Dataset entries
Start of Block

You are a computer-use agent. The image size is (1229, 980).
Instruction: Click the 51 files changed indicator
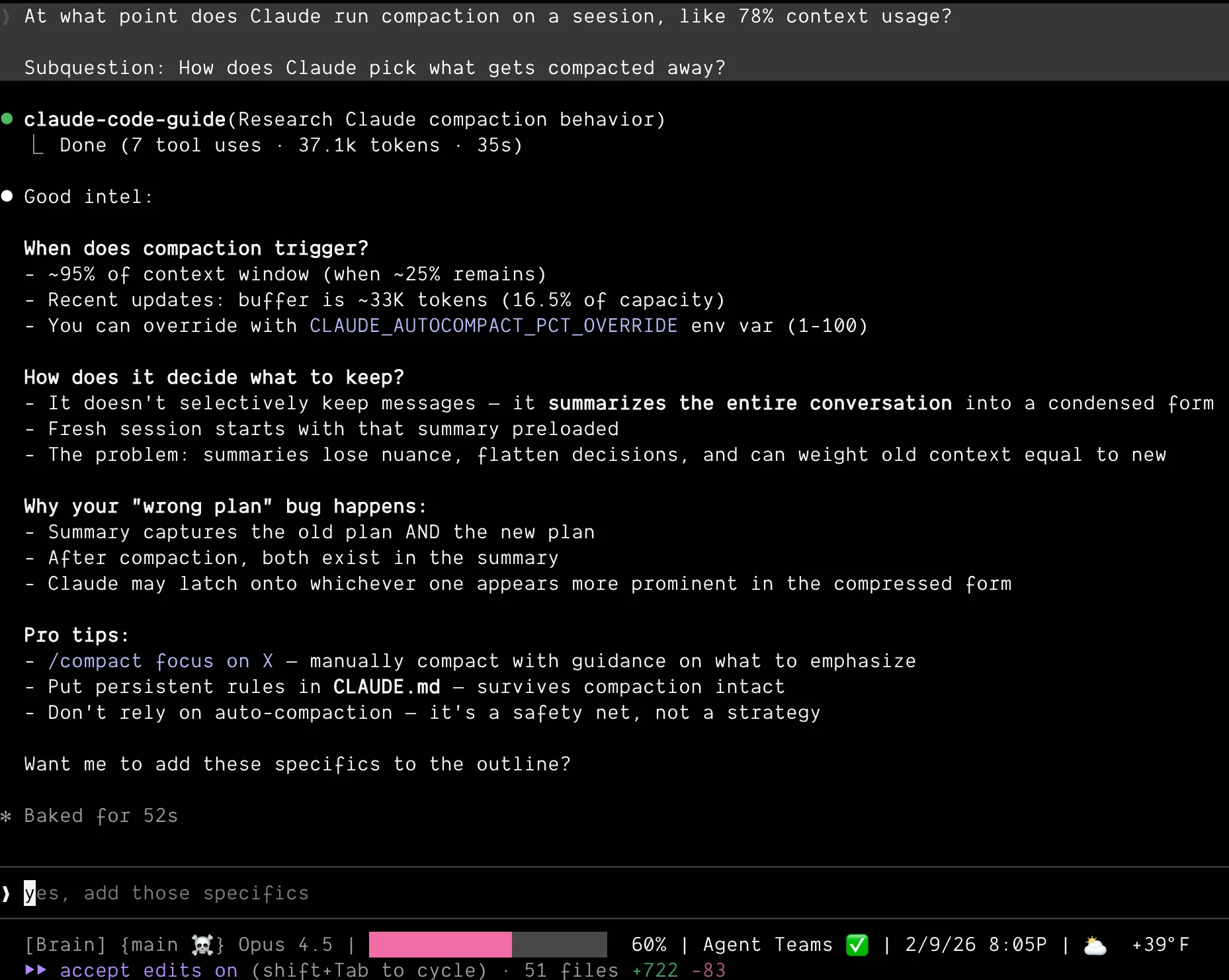(571, 970)
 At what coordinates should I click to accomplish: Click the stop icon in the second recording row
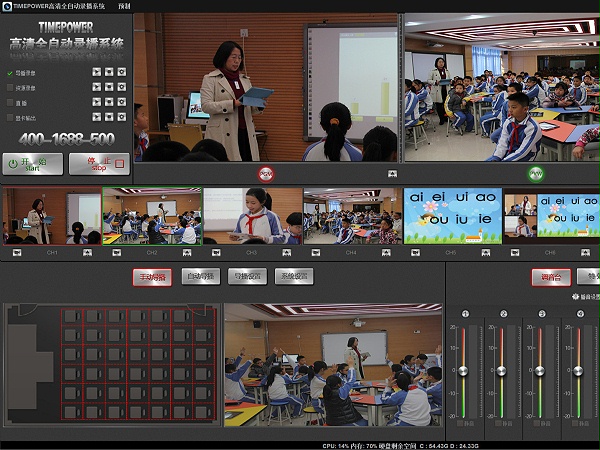pyautogui.click(x=109, y=87)
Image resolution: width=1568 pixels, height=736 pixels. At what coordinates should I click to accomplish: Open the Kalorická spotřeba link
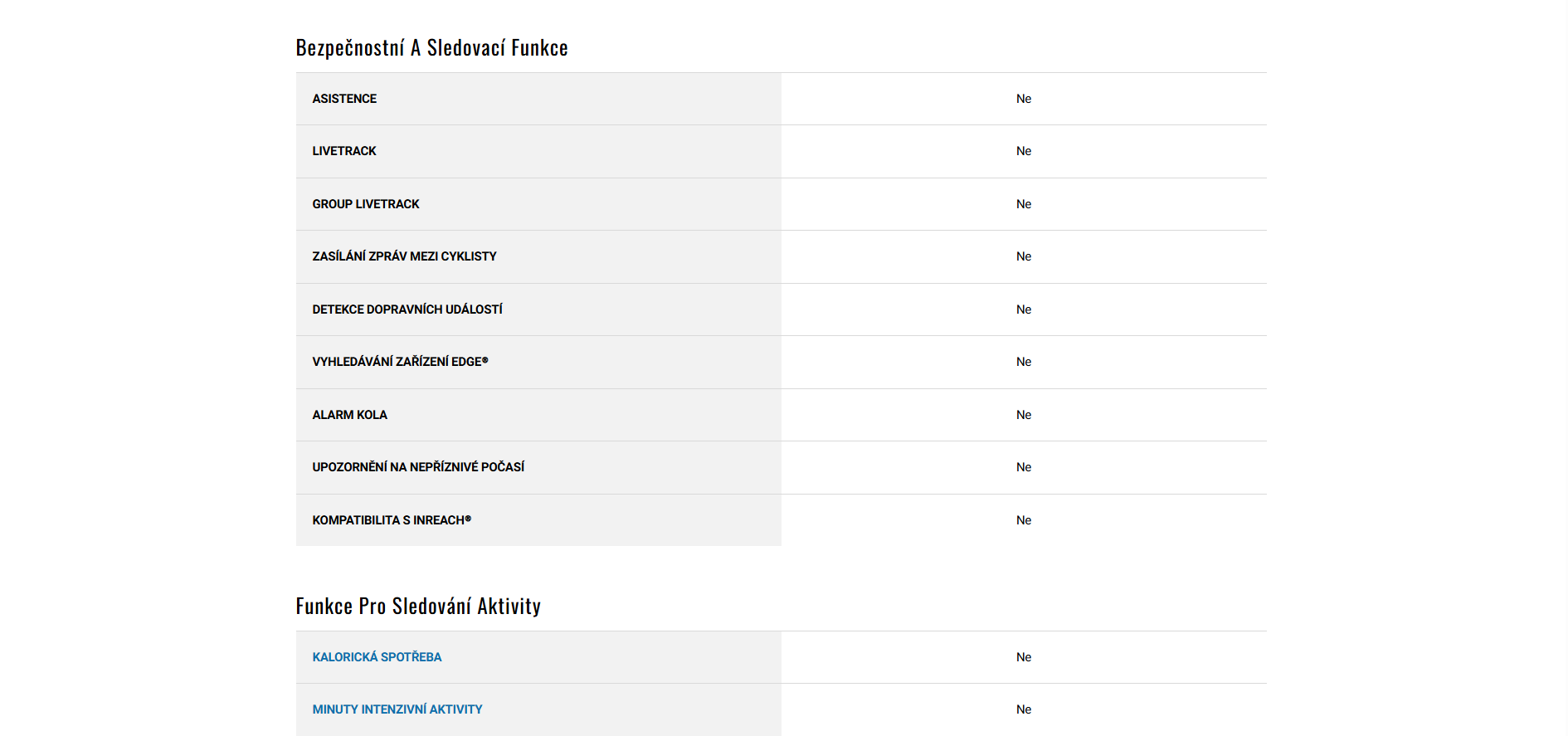click(x=377, y=657)
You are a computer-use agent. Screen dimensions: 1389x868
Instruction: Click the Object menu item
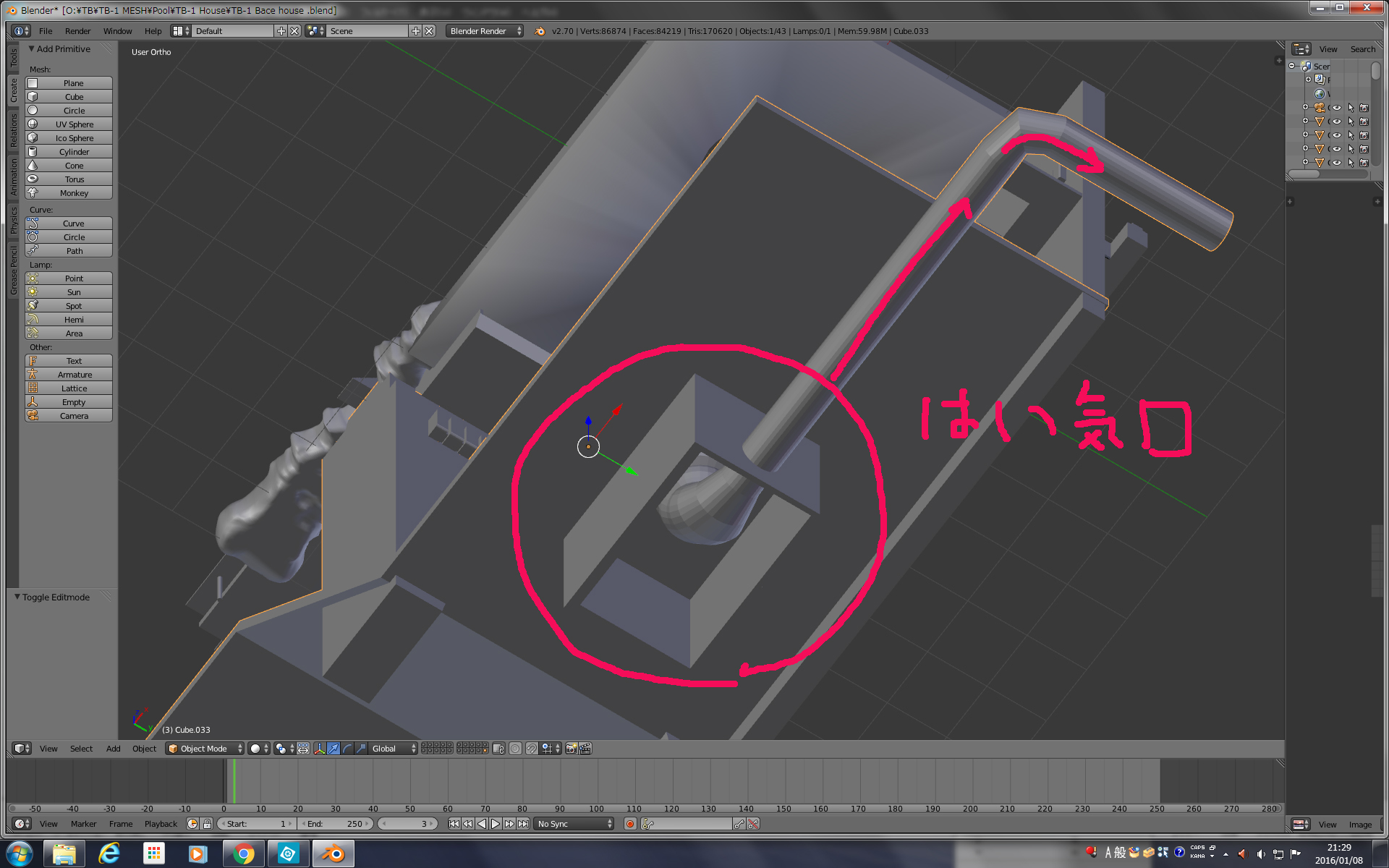click(x=143, y=748)
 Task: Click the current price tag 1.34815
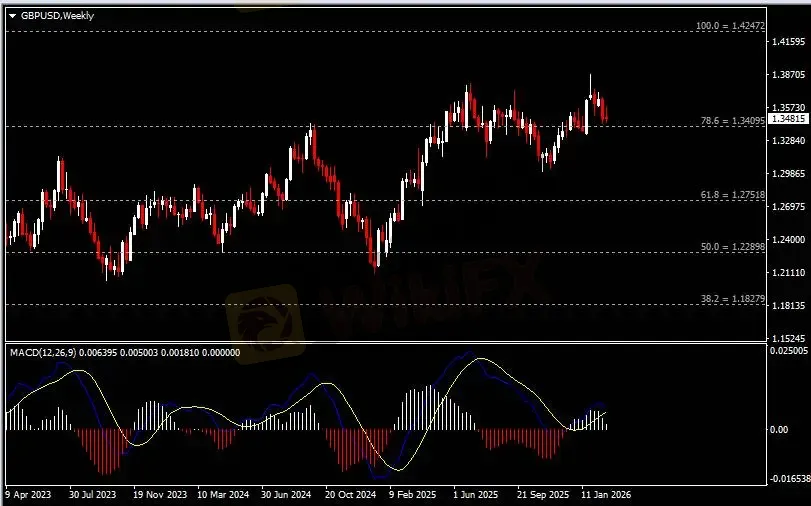pyautogui.click(x=789, y=118)
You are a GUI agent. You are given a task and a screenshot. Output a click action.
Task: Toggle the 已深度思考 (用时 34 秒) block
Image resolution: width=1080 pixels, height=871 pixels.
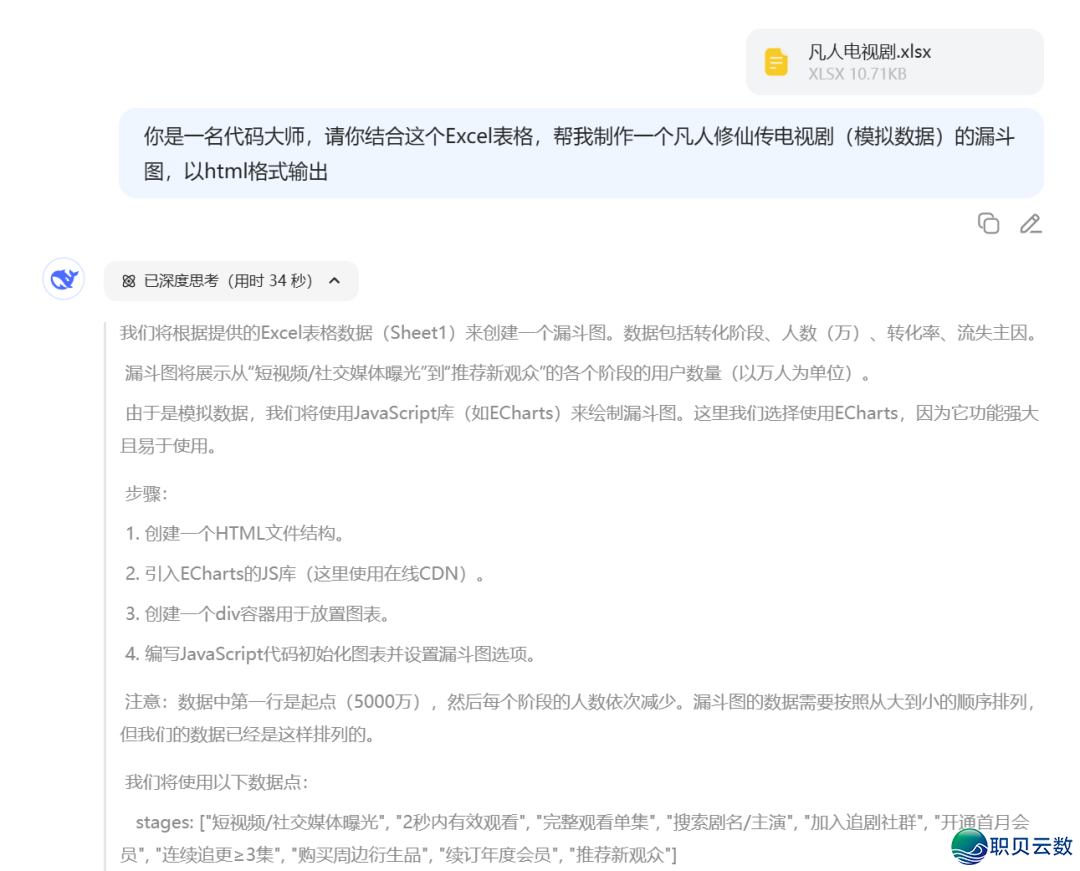(230, 281)
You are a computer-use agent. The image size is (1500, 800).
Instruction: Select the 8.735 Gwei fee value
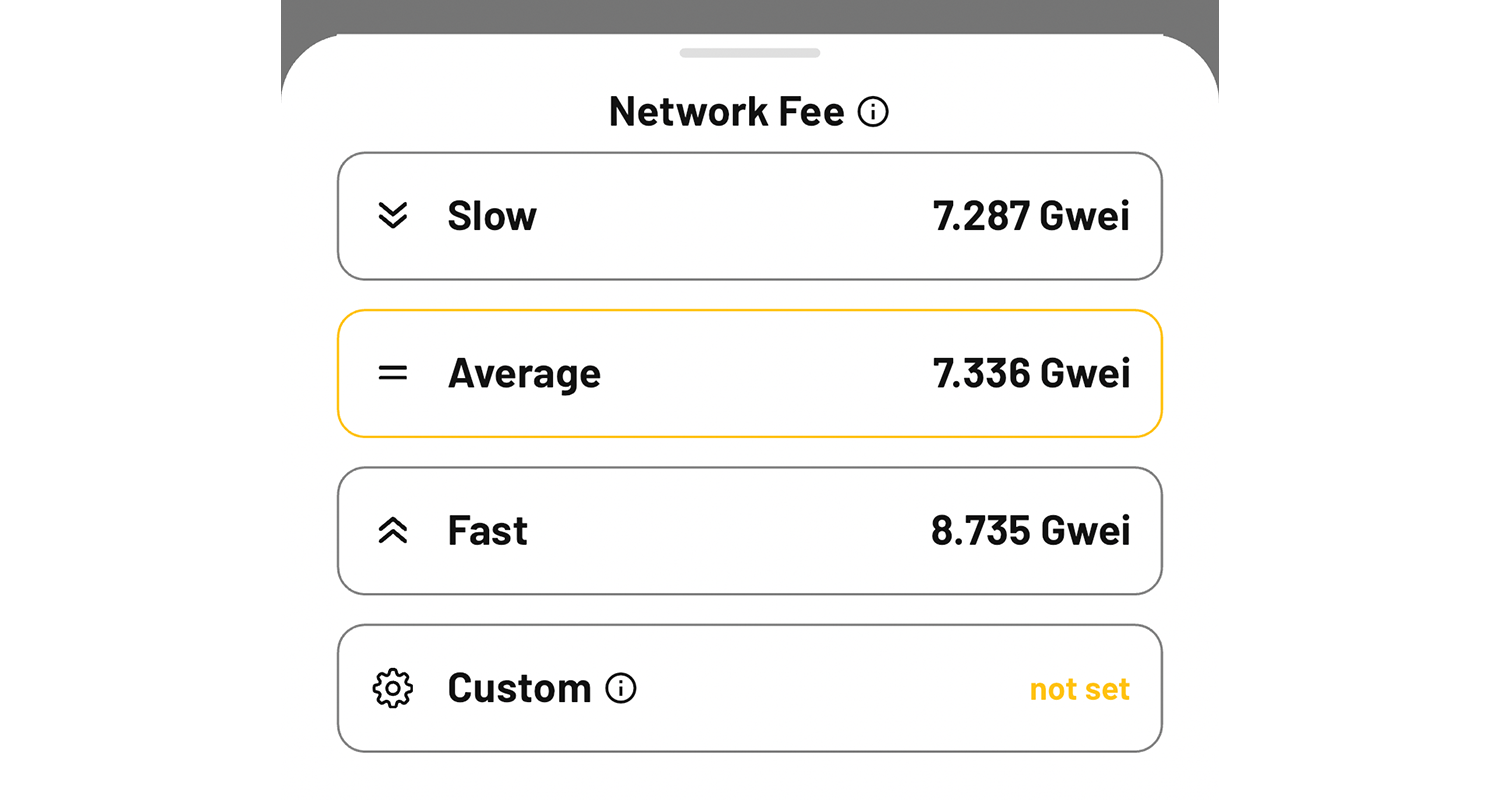point(1031,531)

End of Block

**Exercise instructions**
Your answer must be an exact copy of the lines above, from the line that contains "Image resolution: width=1080" through the final line, with no pictures in it.

**Task answer**
Image resolution: width=1080 pixels, height=871 pixels.
(230, 281)
You are a computer-use agent. The image size is (1500, 800).
Instruction: Select the 8.735 Gwei fee value
point(1031,531)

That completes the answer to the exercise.